David grew up in Gainesville, Florida, and studied anthropology at the University of Florida, planning to go to medical school.
“At the last second, my identical twin brother, Jon (now the district attorney for Brunswick, Columbus and Bladen counties) convinced me to go to law school instead,” recalled Ben David, who chose Wake Forest University’s law school.
He began his law career by practicing corporate and trademark law at Kilpatrick Townsend & Stockton, a multi-disciplined, multinational law firm. After three years, Ben David left the private practice and went backpacking around the world for nine months.
Returning to the U.S. in April 1999, he received an invite from the DA in Wilmington to substitute for a senior prosecutor who was on a monthlong medical leave.
He said yes, and one month turned into two, two into three, and three into a permanent position. Ben David had ambitions to go into private practice and return to Florida to work with his brother, then a prosecutor in Miami. Instead, Ben convinced Jon to come north, and they worked together for 10 years as prosecutors.
“I loved being a voice for victims and helping victims find their own voices,” Ben David said. The people he met along the way – victims and family members, police officers, prosecutors, community members – have helped him put life in perspective, he said, to not sweat the small stuff.
“They increased my faith in humanity,” he said.
With his latest project, the CJC facility follows an outreach model that Ben David coined The Starfish Model.
The five arms – government, schools, business, nonprofits and faith organizations – are held together at the center by physical and mental health, healthy relationships and healthy lifestyles. Ben David points out that when an arm breaks off, a starfish will regenerate the lost appendage. “Communities that are broken can still fix themselves. People who have been traumatized can be resilient and not let the crime define their lives,” he added.
His immediate goals for the CJC include drafting an operational agreement and memorandum of understanding among the constituents and making sure the community is aware that the center is a free resource to victims and witnesses.
While funding from the New Hanover Community Endowment will carry the center for the next three years, much of the funding has already been absorbed by construction and salaries.
“My No. 1 job is to make the center permanent for 100 years, working inside and outside the government, for permanent funding,” Ben David said.
The center’s location at The Harrelson Center was strategic as well.

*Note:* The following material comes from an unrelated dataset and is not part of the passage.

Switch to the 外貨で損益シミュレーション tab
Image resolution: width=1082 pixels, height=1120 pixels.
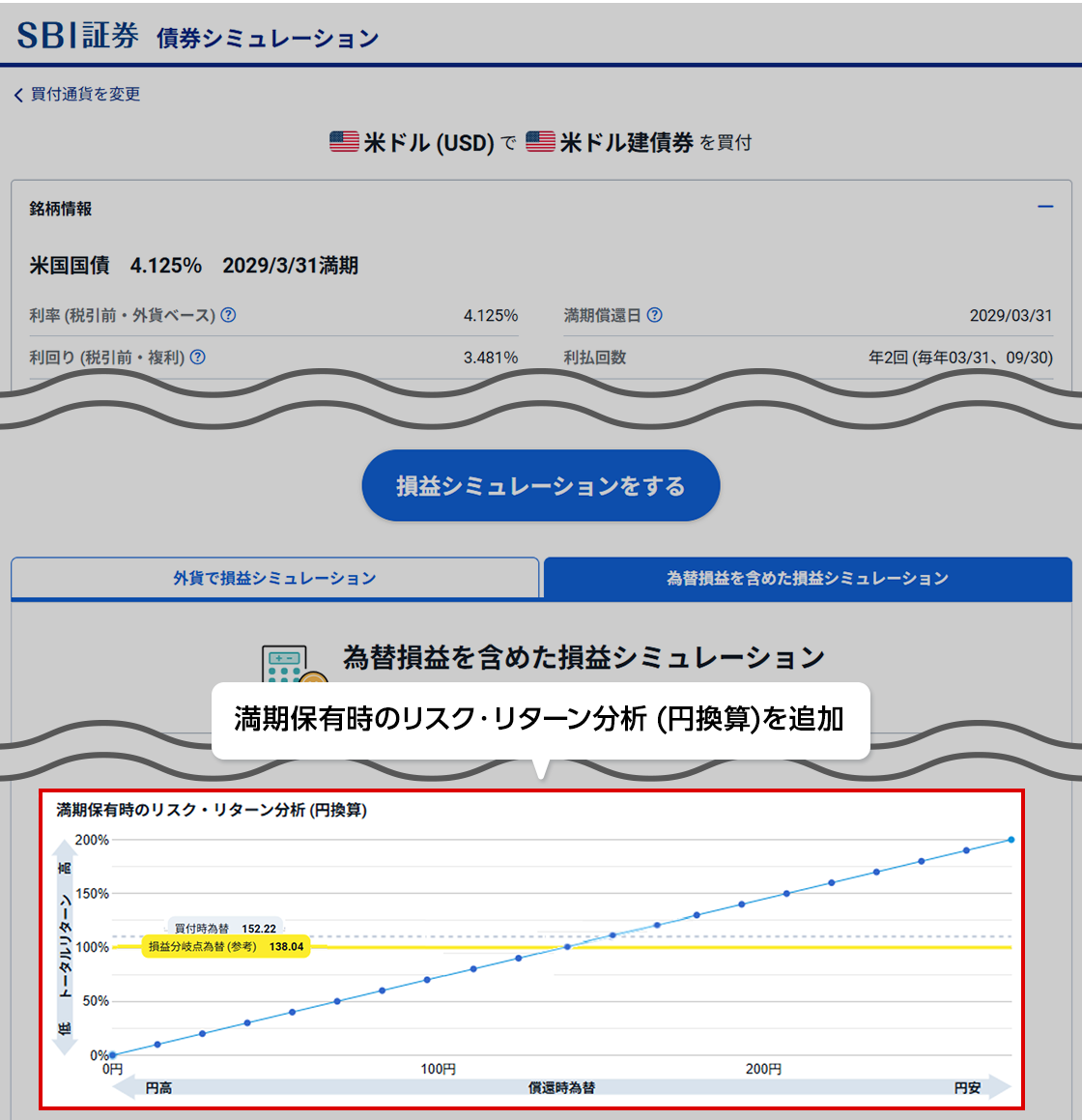point(274,577)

“Our combination of available space, ideal location and community partners already on-site, make The Harrelson Center a perfect location for this integrated center to support public health and safety,” Meade Van Pelt, The Harrelson Center’s executive director, said when the CJC was first announced.
The Harrelson Center, once the site of the county’s jail tower, was renovated and repurposed into a nonprofit campus that houses about 20 nonprofits – now including the CJC.
“The Harrelson Center is a former place of incarnation. Now, it’s a place of hope and resilience. That’s a beautiful story,” Ben David said. “Victims have constitutional rights in North Carolina, including the right to meet with prosecution, be represented in a criminal proceeding and to speak in front of a judge. Together the resources in this center will lift up these rights.”